*Problem description:*
Repeat, please, exactly the lines from the one that has "Open the purple Videos icon" through the end of the records below, with pictures dropped.

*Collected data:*
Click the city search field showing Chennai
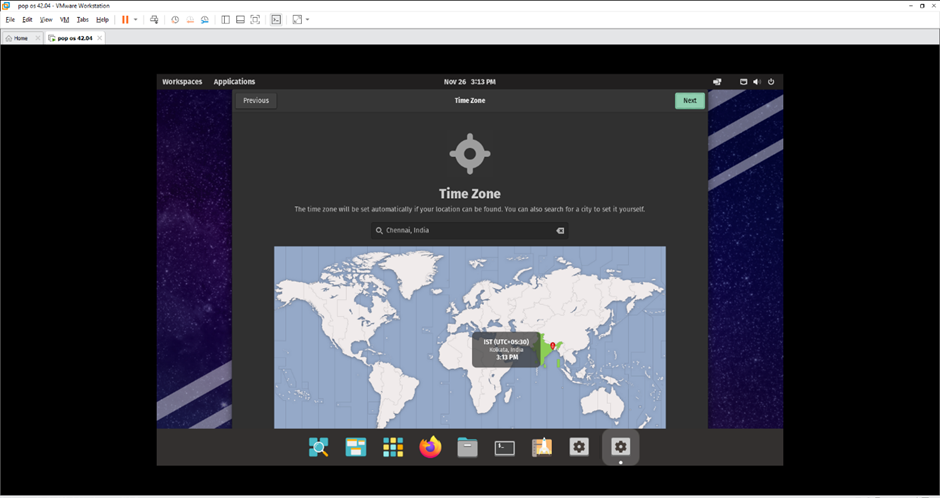940x498 pixels. click(465, 230)
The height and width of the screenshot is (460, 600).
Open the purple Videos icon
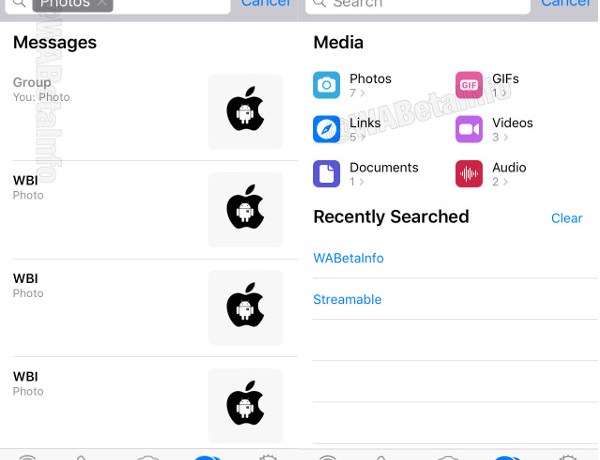469,129
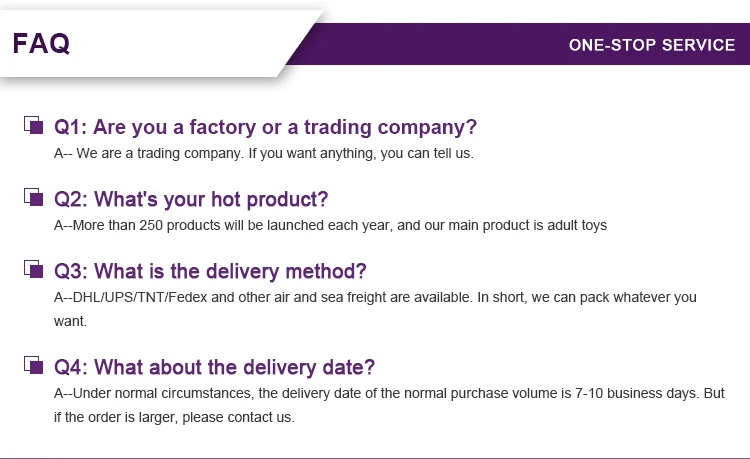750x459 pixels.
Task: Open the delivery date question
Action: coord(214,366)
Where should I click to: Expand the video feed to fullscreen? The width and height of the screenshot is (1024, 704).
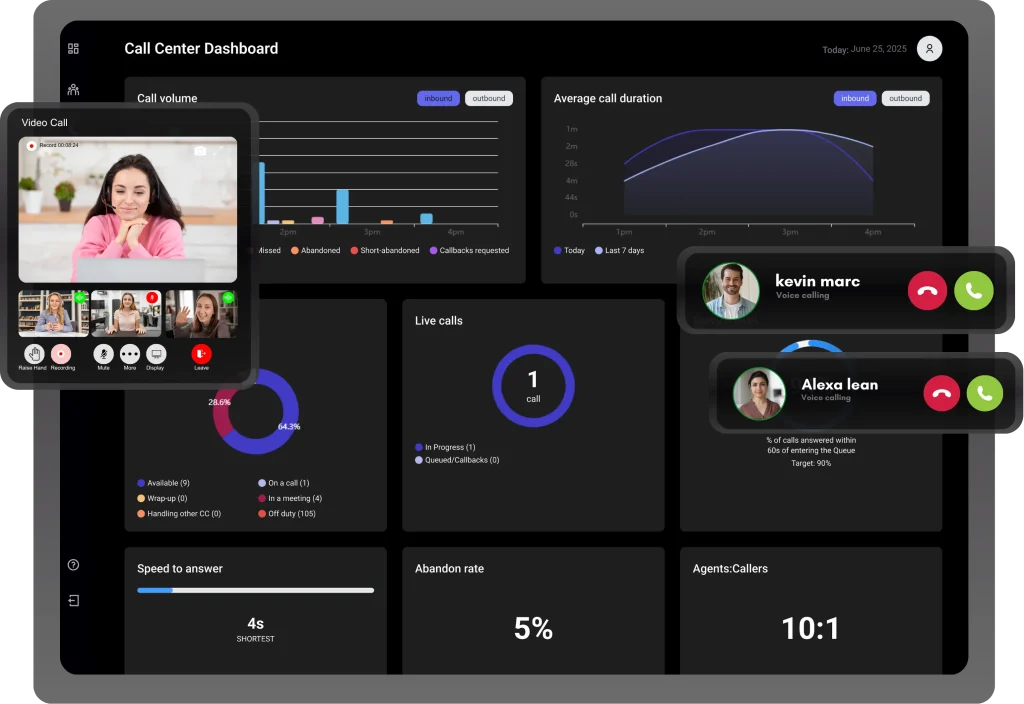point(217,152)
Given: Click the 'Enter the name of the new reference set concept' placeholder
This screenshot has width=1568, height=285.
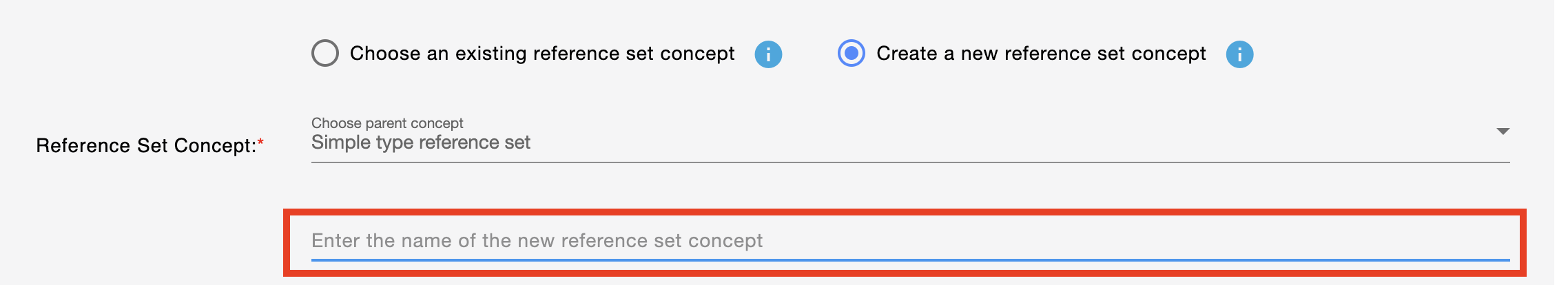Looking at the screenshot, I should coord(537,241).
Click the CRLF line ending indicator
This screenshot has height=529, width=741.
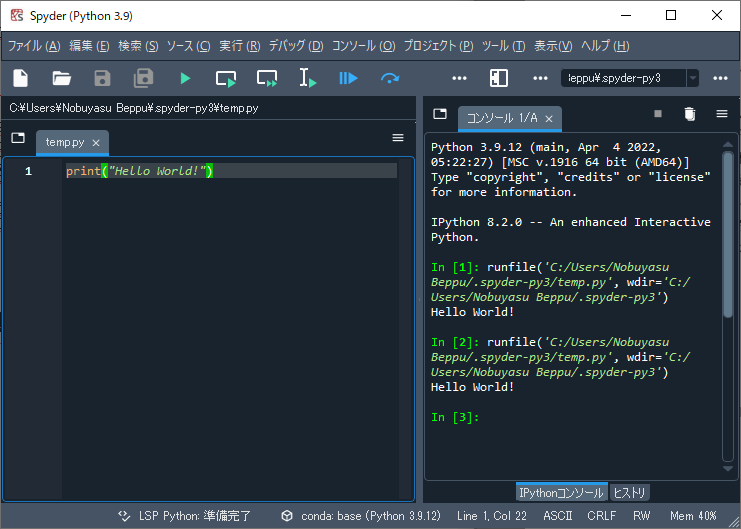602,516
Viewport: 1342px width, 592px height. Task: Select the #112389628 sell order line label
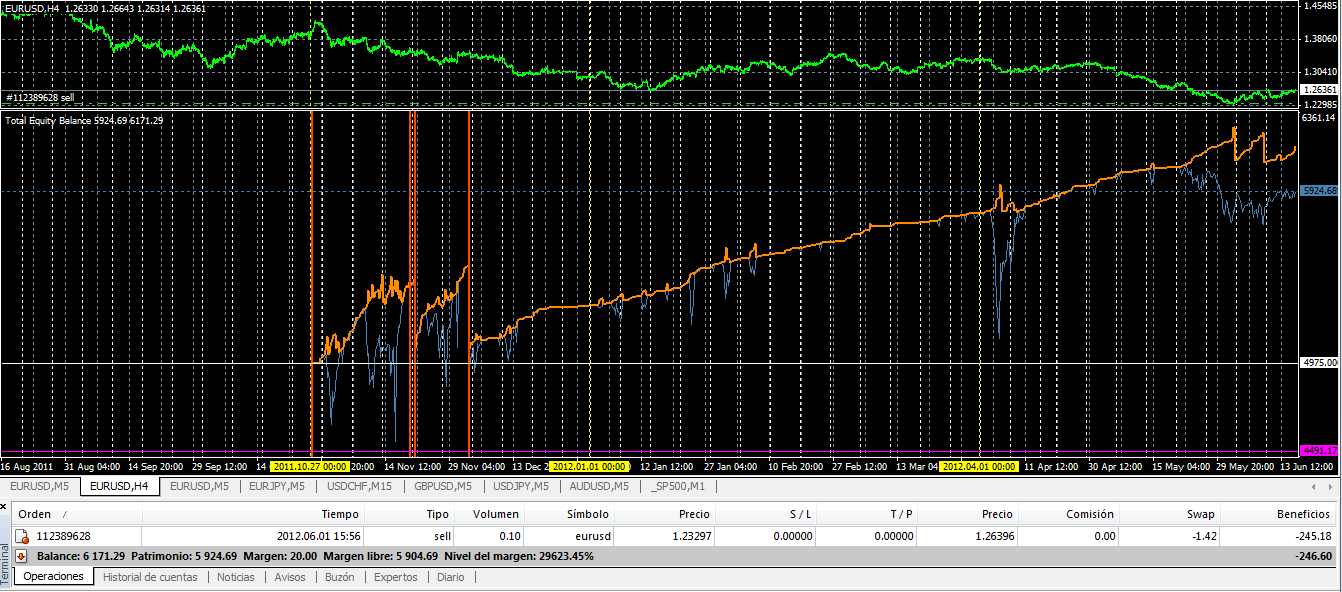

*Worked solution:*
Open the purple Videos icon
469,129
750x459 pixels.
Task: Open the delivery date question
Action: coord(214,366)
Where should I click to: Expand the video feed to fullscreen? The width and height of the screenshot is (1024, 704).
point(217,152)
Given: Click the 'Enter the name of the new reference set concept' placeholder
This screenshot has width=1568, height=285.
Looking at the screenshot, I should coord(537,241).
Click the CRLF line ending indicator
This screenshot has height=529, width=741.
602,516
Viewport: 1342px width, 592px height. Task: Select the #112389628 sell order line label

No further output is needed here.